Margaux: And resulted in his kids’ school thinking his children were getting abducted. That was hilarious, even if you could see it coming from a million miles away. I wouldn’t say that Gordon is acting particularly unlikeable, but his restlessness is stressful to watch. Even though he’s leeching onto Donna’s work, which I’ll go ahead and say now will cause Problems In Their Marriage, I’m glad Gordon found something to put his weird energy into, besides doing coke in his garage by himself. Which is a new level of depressing I haven’t seen on TV.
Trevor: You’re right; I wouldn’t say Gordon is unlikable quite yet, but he definitely has the potential to go there, and if you’ve seen drug addiction stories on TV (which you have) it’s unlikely to end well. That’s impressive of Halt and Catch Fire; any other show would have had Joe get addicted instead of Gordon, Joe being the ’80s Reaganaut type.

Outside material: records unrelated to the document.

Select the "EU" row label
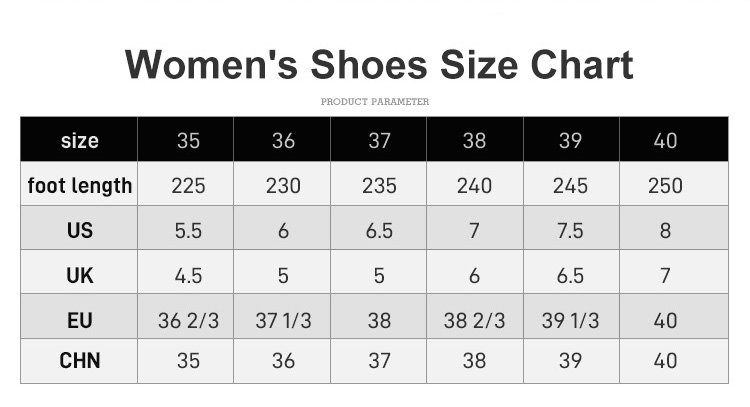The height and width of the screenshot is (407, 750). tap(80, 320)
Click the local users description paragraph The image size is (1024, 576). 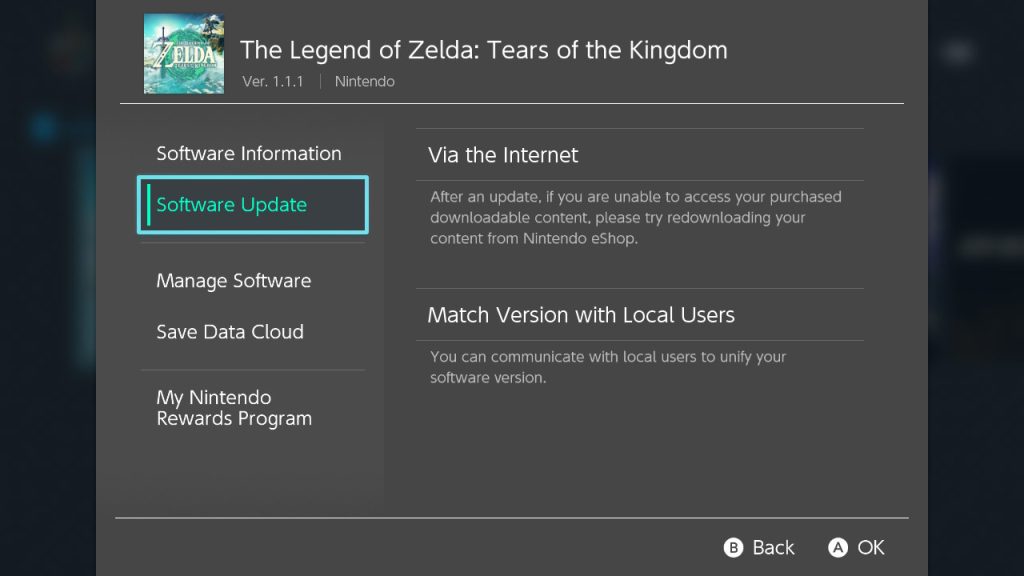[607, 367]
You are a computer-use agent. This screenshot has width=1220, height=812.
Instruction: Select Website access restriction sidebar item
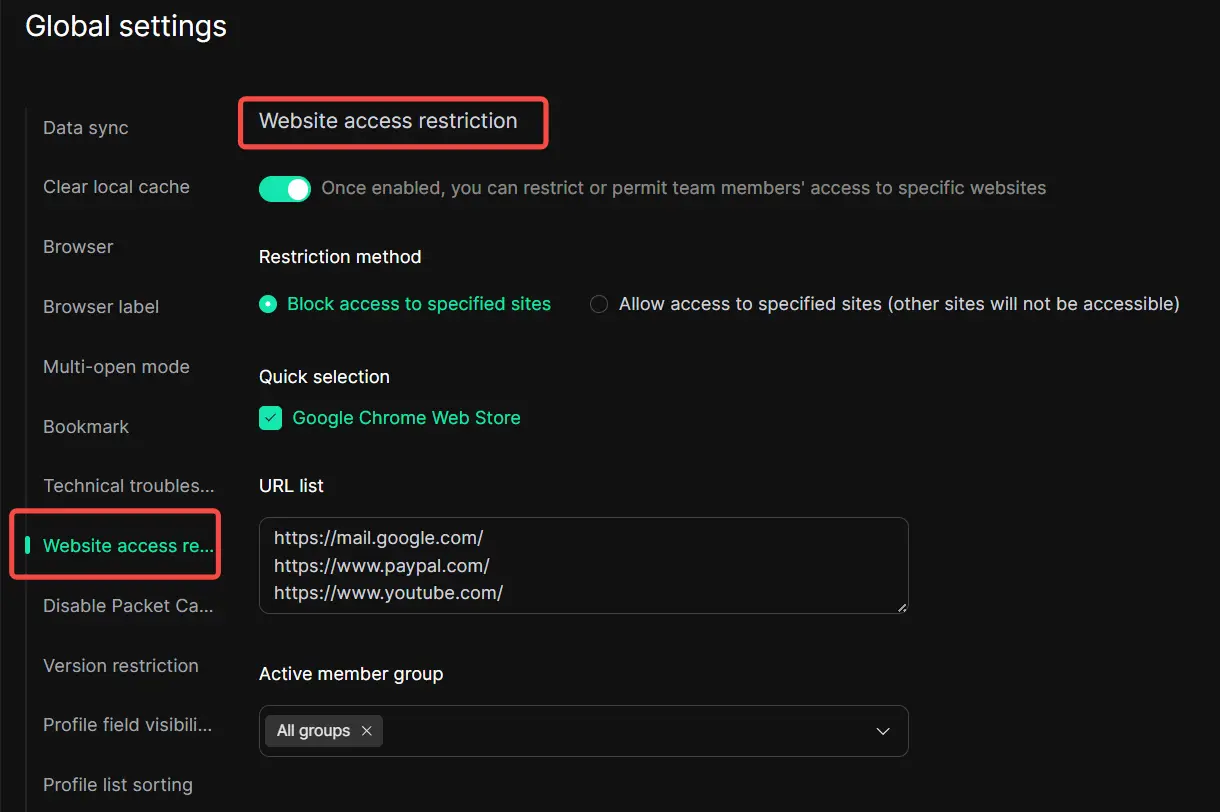click(x=128, y=546)
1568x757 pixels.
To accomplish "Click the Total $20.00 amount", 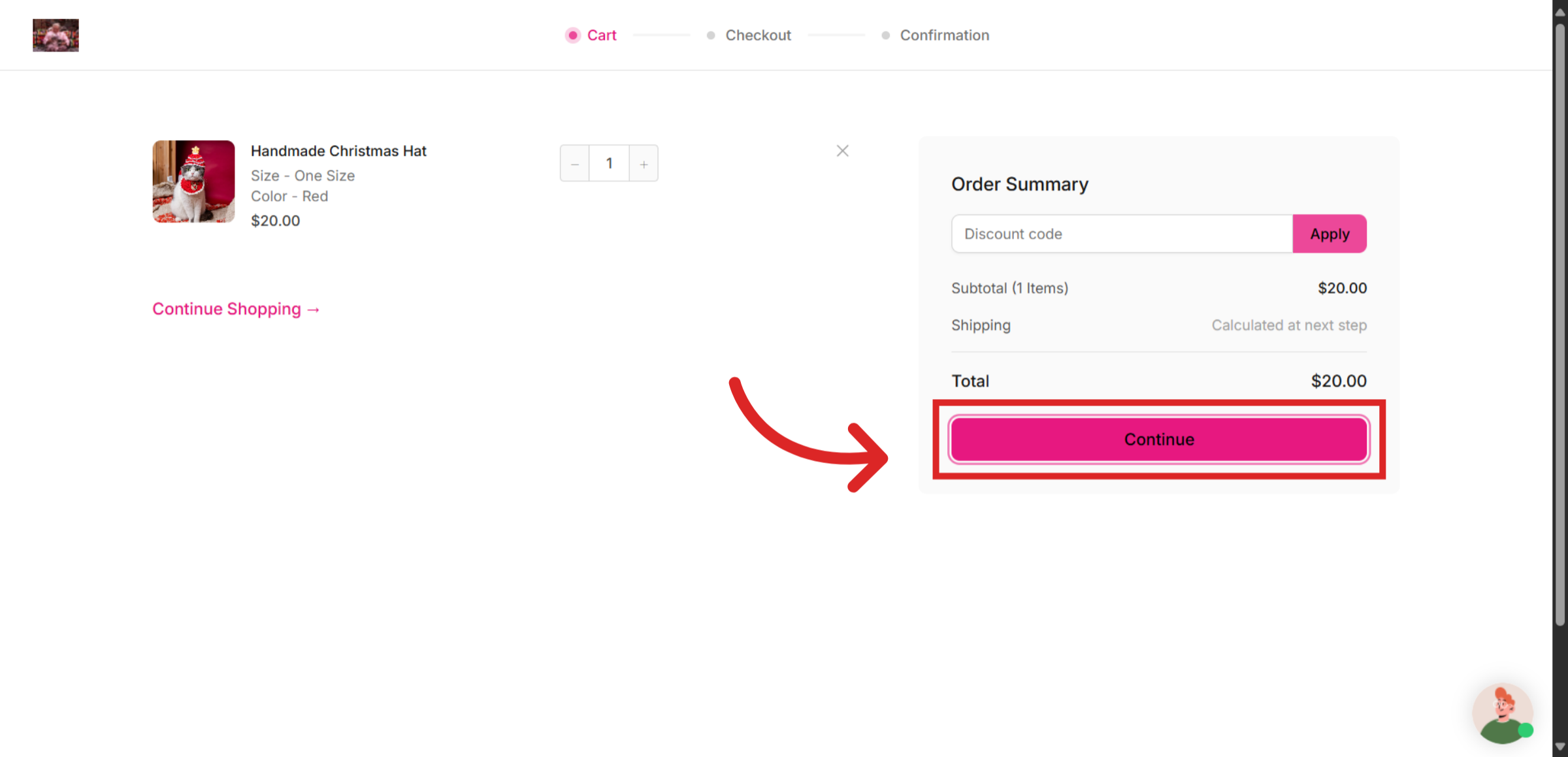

Margaux: Gordon’s wavering coke problem, coupled with his forceful personality – ie: when he charges into Mutiny, coked outta his mind, demanding they fix the timestamp issue – set him up to be wholly unlikable down the line, especially with his unofficial-official involvement in creating a user map for Mutiny.

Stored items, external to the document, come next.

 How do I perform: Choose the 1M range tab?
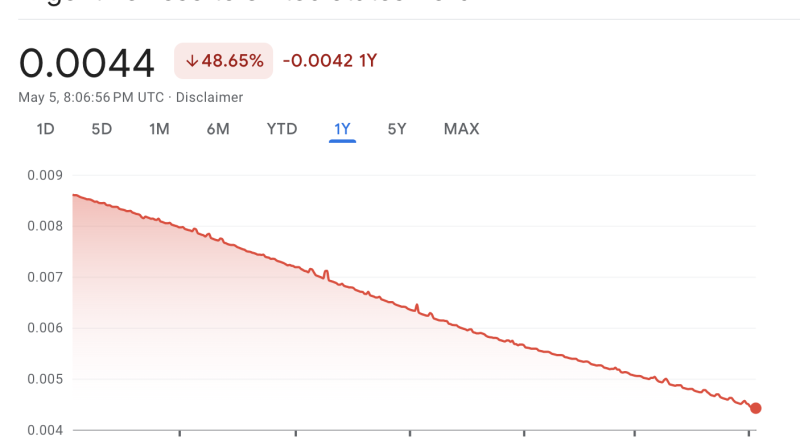coord(159,129)
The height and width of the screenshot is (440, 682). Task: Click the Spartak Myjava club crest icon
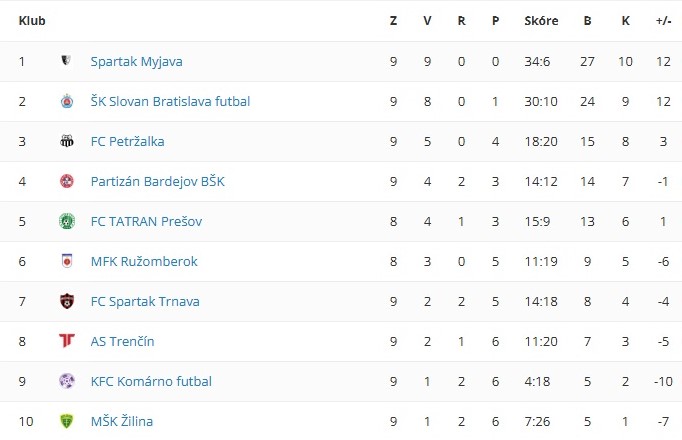(x=66, y=61)
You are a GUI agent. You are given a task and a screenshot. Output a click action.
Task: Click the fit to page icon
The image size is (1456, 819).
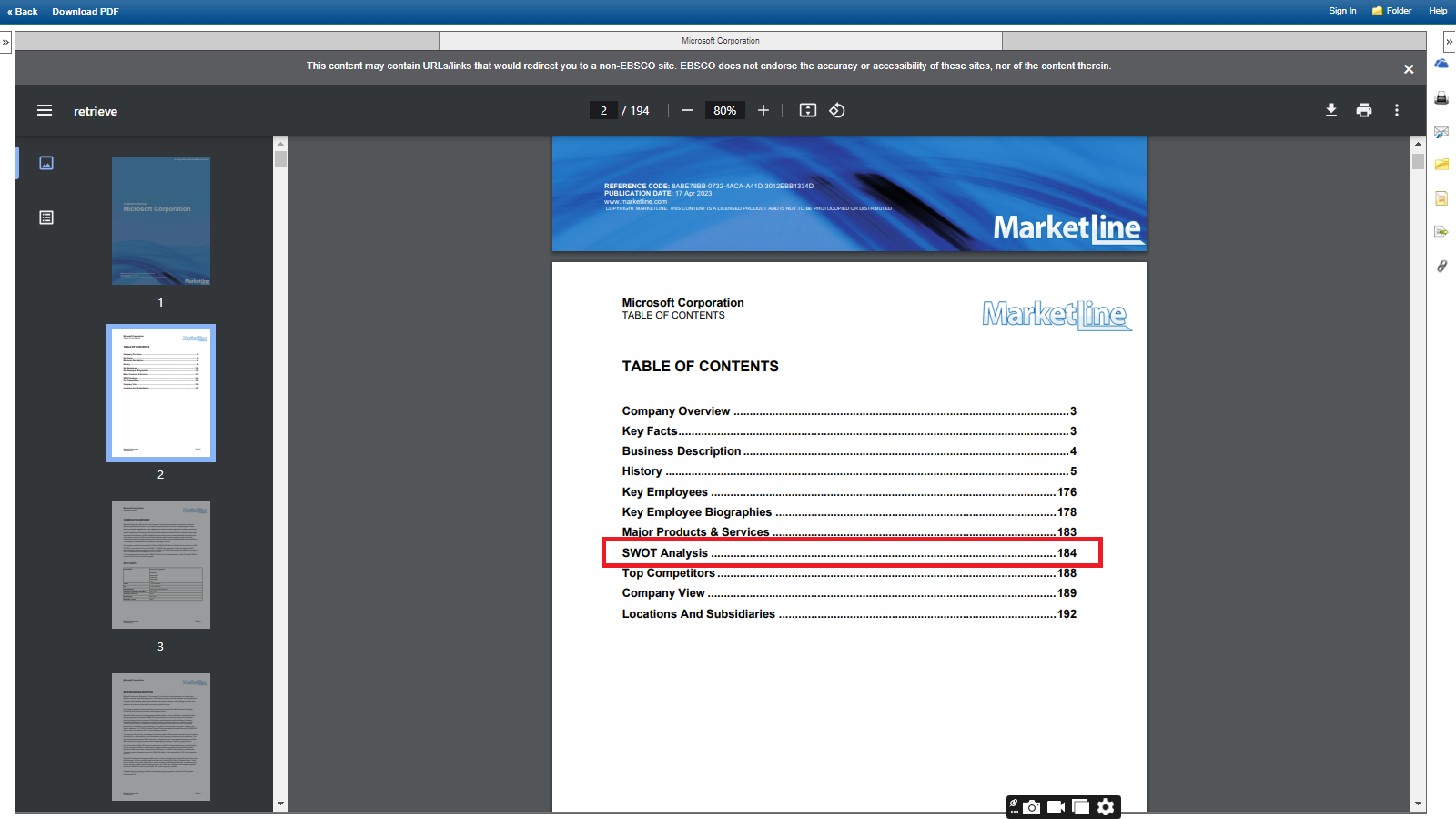(807, 110)
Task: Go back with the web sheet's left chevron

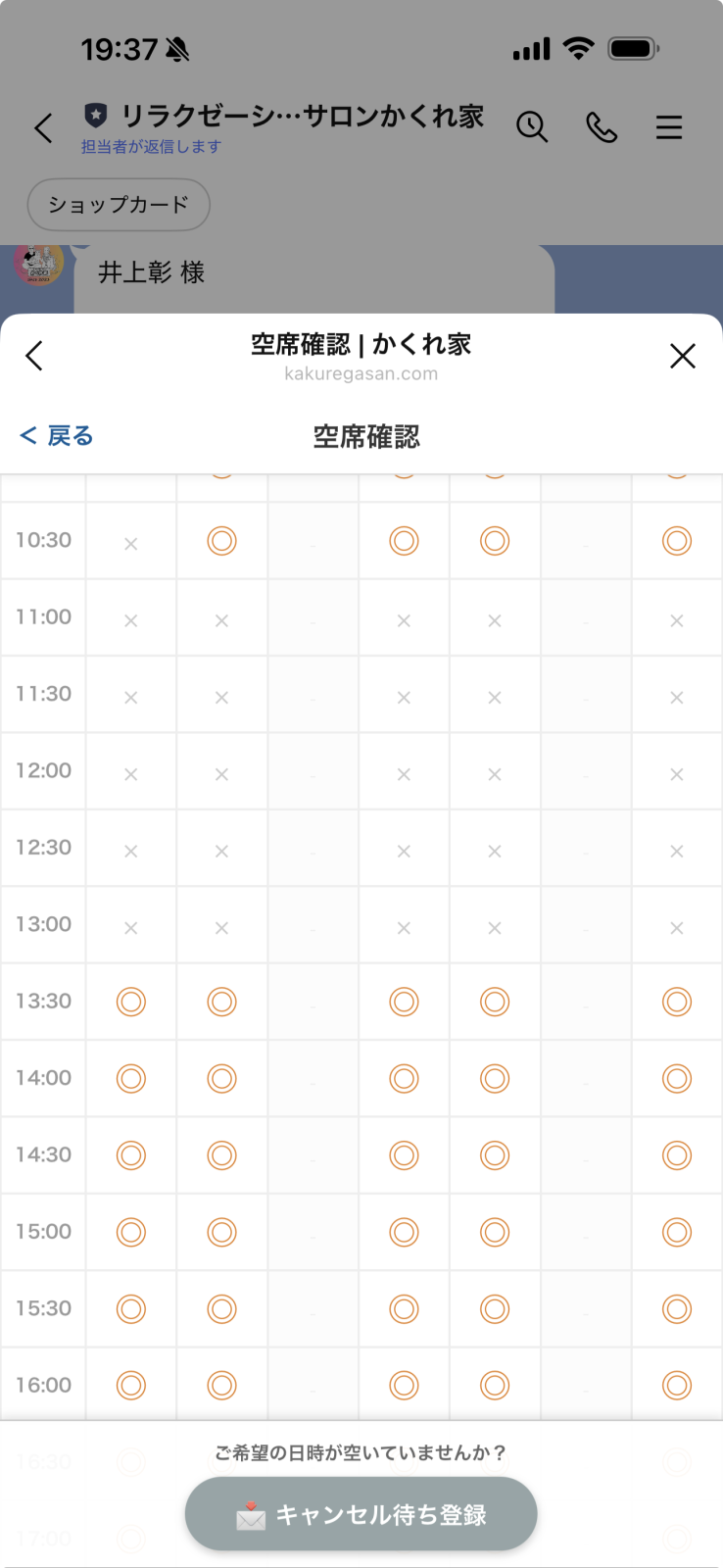Action: 35,356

Trevor: I like the whole chat room/online gaming angle that it looks like we’ll be exploring this season. And one thing I really like about this show, which I failed to mention last week, is all the nuts-and-bolts shop talk. I don’t understand half of what these assholes are saying, but I still like hearing them say it.

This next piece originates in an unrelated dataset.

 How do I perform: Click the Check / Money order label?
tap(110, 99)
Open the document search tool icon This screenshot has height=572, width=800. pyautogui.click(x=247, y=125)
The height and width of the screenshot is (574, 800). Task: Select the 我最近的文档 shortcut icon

Margaux: That’s a great aspect of the show from last season that we enjoyed, the clinical computer-shop talk with zero over explanation of its meaning, that they’re using more often in the Mutiny plotline, which makes sense for all those characters. And I could even go so far as to compare the youths of today and how easily they interject internet/computer talk into their everyday vocab to how the coders of Mutiny speak amongst each other, but I’m too lazy. And it’s kind of obvious, isn’t it?
Trevor: Still an apt comparison. Honestly I didn’t make the connection, because while watching HaCF I was only thinking about the 1980s – look at the color palette. The whole show looks like an 80s movie, it’s really impressive.
Margaux: Haven’t heard a dial-up modem in one hundred years, that was jarring and hilarious. HaCF is doing a great job of showing another side of the 80s, from the clothes to computers, keeping it very of-the-era.
Trevor: Even seeing landlines weirds me out. But hearing the old modem sound was weeeeird. I liked it.
Margaux: Stars?
Trevor: Hmm, well, “SETI” definitely moved faster, but that doesn’t make it a better episode. I’m inclined to give “New Coke” the same four-star rating. It established some plot points that are going to be important, and as a rule, second episodes need to pump the brakes to give the narrative some breathing room. What do you think?
Margaux: “New Coke” didn’t have quickness of last week’s episode, but it did go a long way to establish the themes and plotlines we’ll most likely explore in-depth for the rest of the season. Will Mutiny get funded? What’s Gordon gonna do with all that money and time? Will Joe take Drake’s lyrics and start from the bottom and end “here,” wherever that may be for him by the end of this season? Like we said at the beginning, Joe’s pretty far removed from the main narrative, and Lee Pace might be a tall man that takes large steps, but I don’t know if he’ll take enough to catch up to the “future.”